China does not provide its own judicial review process to check its own behavior, supply any constitutional or legal commitments to hold itself in check, provide any cooperation with outside oversight, or have any reciprocal agreements with the US to cooperate in limiting information warfare.
Other reasonable option could be to remove the limited liability of corporations and just throw all shareholders to couple years of slave labour. At least in countries like USA where slavery is fully legal and costitutional.
It's not "Google" (corporations don't exist in the physical world, so they can't act in it), it was specific people at Google who destroyed evidence or lied to court.
Antitrust is akin to this, with corporations being split into much smaller and way less powerful entities - it happened to AT&T, and Microsoft was close to getting sentenced as well in 1990s.
Google the company shouldn't be used as a mask for individual Google employees. If you find that employees are being used as scapegoats for companies, it's an indication that you haven't moved high enough in the org chart with your indictments.
But when things go right, Google reaps most of the benefits, individuals just get a small piece of the pie. But when things go wrong, you want to blame the individuals instead of the group?
I'm pretty sure those with equity in google get exactly what google makes redistributed to them, minus taxes and whatever they choose to reinvest in the company.
Perhaps the solution then is to identify every individual who chose to keep chat history off despite awareness of the litigation hold (particularly those where evidence exists here showing it was an intentional choice), charge them with contempt of court, and put them in jail for a year or so. It's a crime, you can get jail time for it, and if you do it enough times, people will pay attention to it.
Items 30-32 (from p. 9) seem pretty significant. Basically, other stuff like Gmail automatically went on litigation hold (where records are preserved), but Chat didn't. Google did warn employee about the problem with this and told them not to use Chat for any topics subject to litigation hold. But they left it up to employees to actually do that.

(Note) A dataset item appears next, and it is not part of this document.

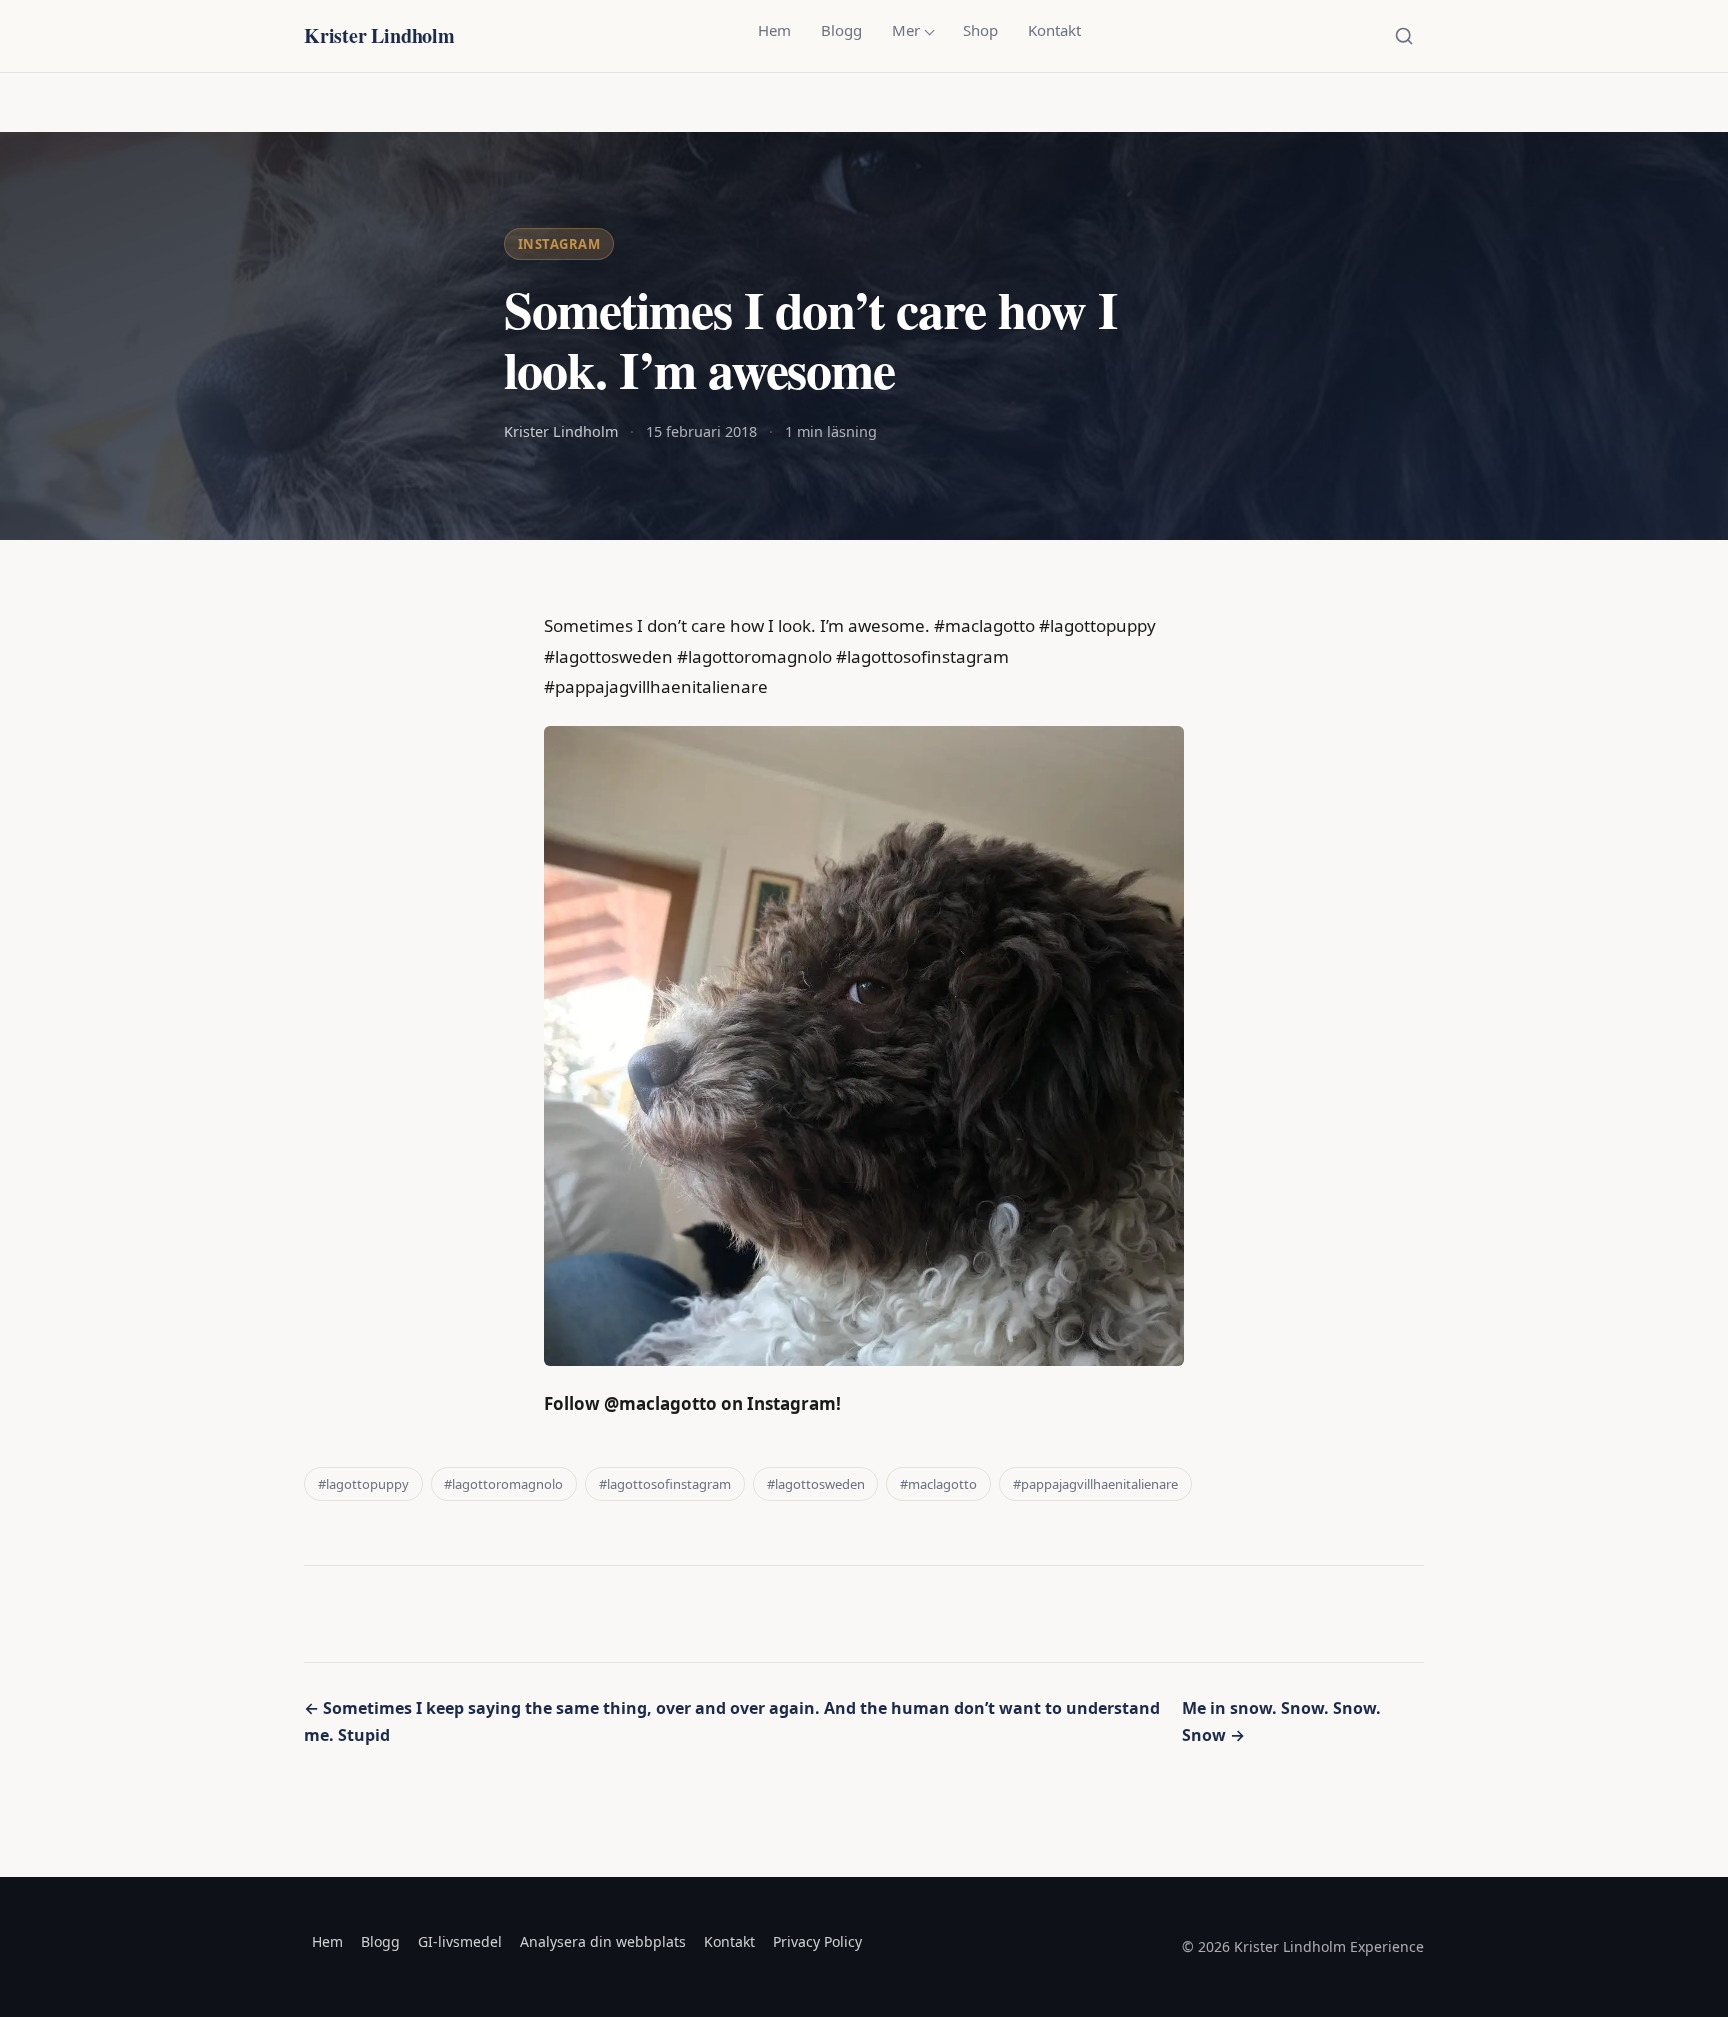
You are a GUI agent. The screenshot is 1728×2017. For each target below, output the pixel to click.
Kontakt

And, very predictably, of course they didn't. Whether it's because they were careless, unaware, intentionally trying to hide things is another question. Regardless, it was an arrangement that basically guaranteed this sort of problem would happen.
Why do corporation pay taxes is a good question in the first place. The same income is taxed twice - at corporate level first, and then when dividends are paid out (or, in case of buybacks, when shareholders give back their shares to Google in exchange for the profit that was already taxed). From what I've seen at my very cursory look at taxation policy textbooks, the official policy is that taxes don't have to make sense or be fair. They just have to be accepted enough by the population to not stir up trouble, and raise enough money for state to function. Hence the double taxation of corporate profits.
Let's imagine that I, without acting as a business, took income for work and then paid other people to do the work. All of that income would get double taxed, not just the profit. Corporations get a huge tax benefit compared to individuals. Imagine if you could deduct cost of living from your income tax.
Also a lot of that money only gets taxed the second time as capital gains, so while it's taxed twice it's two very discount taxes.
What’s funny about this take is I can’t tell if it’s super leftist and “lock up the bankers” or super capitalist and “we will never know show did this”.
> Google left employees largely on their own to determine what Chat communications might be relevant to the many critical legal and factual issues in this complex antitrust litigation.
All true. I'm just glad I wasn't subpoena'ed.
"Off the record" on a chat was often interpreted as "anything goes" including by people who should have known better. It should not have been, and I definitely heard lawyers say "if it's something you wouldn't want to come out in court, then don't say it via the computer, whether it's on OR off the record."